Bu bağlamda İnsan Hakları Günü, boş bir ritüel haline gelme riski taşıyor. Devletler, UDHR'yi öven açıklamalar yayınlarken, pratikte ilkelerini savunmayı reddediyor. Uluslararası kuruluşlar hesap verebilirlik çağrısında bulunuyor, ancak yapısal olarak bunu uygulayamıyorlar. Ve küresel güçler, insan haklarını ihlal eden davranışlarda bulunurken, insan hakları dilini kullanmaya devam ediyor.
Gazze çağında, İnsan Hakları Günü'nün anlamı yeniden gözden geçirilmelidir. Bu gün, gerçeklikten kopuk ideallerin anılması olarak kalamaz. Hakların bu kadar dramatik bir şekilde aşınmasına izin veren siyasi, hukuki ve teknolojik yapılarla yüzleşmek için bir çağrı haline gelmelidir. Bu, BM Güvenlik Konseyi'nin felç halini, belirli devletlerin siyasi korumalarını ve gözetim altındaki nüfusu insanlıktan çıkaran dijital sistemlerin giderek artan kullanımını ele almak anlamına gelir.

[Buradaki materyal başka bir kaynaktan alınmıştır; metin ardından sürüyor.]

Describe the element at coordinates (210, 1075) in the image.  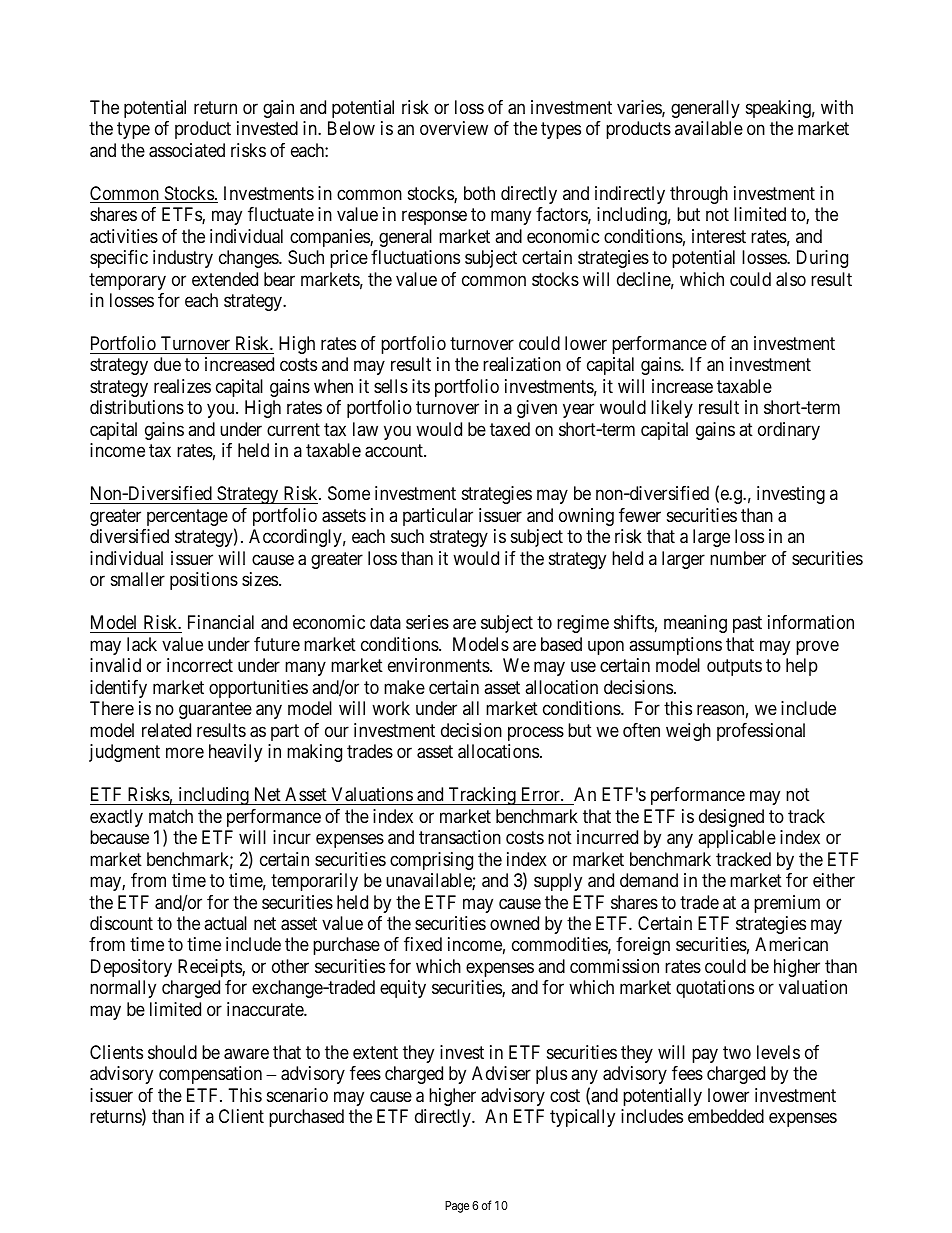
I see `compensation` at that location.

Sonuçta, bu İnsan Hakları Günü'nün sorusu, İsrail'in yasal davranış sınırlarını aşıp aşmadığı değildir. Bu soru, ateşkes sırasında atılan her bomba, vurulan her hastane ve gömülen her sivil aile ile defalarca cevaplanmıştır. Asıl soru, insanlığın hala sınırların var olması gerektiğine inanıp inanmadığıdır. Dünya, güvenlik ve meşru müdafaa bahanesiyle Gazze'nin yıkımını tolere etmeye devam ederse, insan haklarının temel vaadi olan evrensellik hayatta kalamayacaktır.
Gazze'de bir şehir yanıyor. Ve onunla birlikte küresel insan hakları düzeninin güvenilirliği de yanıyor. İnsan Hakları Günü'nün anlamlı kalması ya da sadece sembolik bir anlam kazanması, dünyanın bu ana nasıl tepki vereceğine bağlı olacaktır.
*Eko Ernada, Endonezya'daki Universitas Jember (UNEJ) üniversitesinde Uluslararası İlişkiler dersleri veren bir öğretim görevlisi ve Nahdlatul Ulama Endonezya bünyesindeki Uluslararası Ağ Geliştirme Özel Kurulu'nun yönetim kurulu üyesidir.